Tekst -
::::
In andere gevallen, zoals geschillen over levensverzekeringen, is het rechtmatig belang niet van openbare orde. Wanneer een autopsie in die context wordt aangevraagd, zal de rechtbank doorgaans oordelen dat deze niet tegen de wil van de nabestaanden kan worden opgelegd. In zulke gevallen weegt het recht op eerbied voor het lijk zwaarder en wordt de aantasting van het persoonlijkheidsrecht niet gerechtvaardigd.
Wetenschappelijke autopsie
Indien een persoon tijdens zijn leven geen toestemming heeft gegeven voor een autopsie met wetenschappelijke doeleinden, kan een dergelijke autopsie enkel plaatsvinden met toestemming van de nabestaanden. In de praktijk oordeelt bepaalde rechtspraak dat dit toestemmingssysteem plaatsmaakt voor een “geen-bezwaar”-systeem, hoewel hiervoor geen expliciete wettelijk basis bestaat.
::::
Aangeleverde gegevens -

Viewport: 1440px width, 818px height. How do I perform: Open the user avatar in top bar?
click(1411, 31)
::::
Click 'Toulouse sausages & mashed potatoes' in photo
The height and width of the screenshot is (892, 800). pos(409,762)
::::
Opdrachten -
1. Beantwoord deze vragen over de tekst over autopsie:
(a) Welk voorbeeld noemt de tekst van geschillen waarin het rechtmatig belang niet van openbare orde is?
(b) Welk recht weegt in zulke gevallen zwaarder?
(c) Wiens toestemming is nodig voor een wetenschappelijke autopsie als de persoon daar tijdens zijn leven geen toestemming voor gaf?
2. Zet alle woorden uit de tekst over autopsie op een rij waarin "recht" voorkomt, in de volgorde waarin ze voor het eerst opduiken.
De gegevens hebben niets met de tekst te maken.

De oplossingen -
1.
(a) Geschillen over levensverzekeringen.
(b) Het recht op eerbied voor het lijk.
(c) Die van de nabestaanden.

2. rechtmatig, rechtbank, recht, persoonlijkheidsrecht, gerechtvaardigd, rechtspraak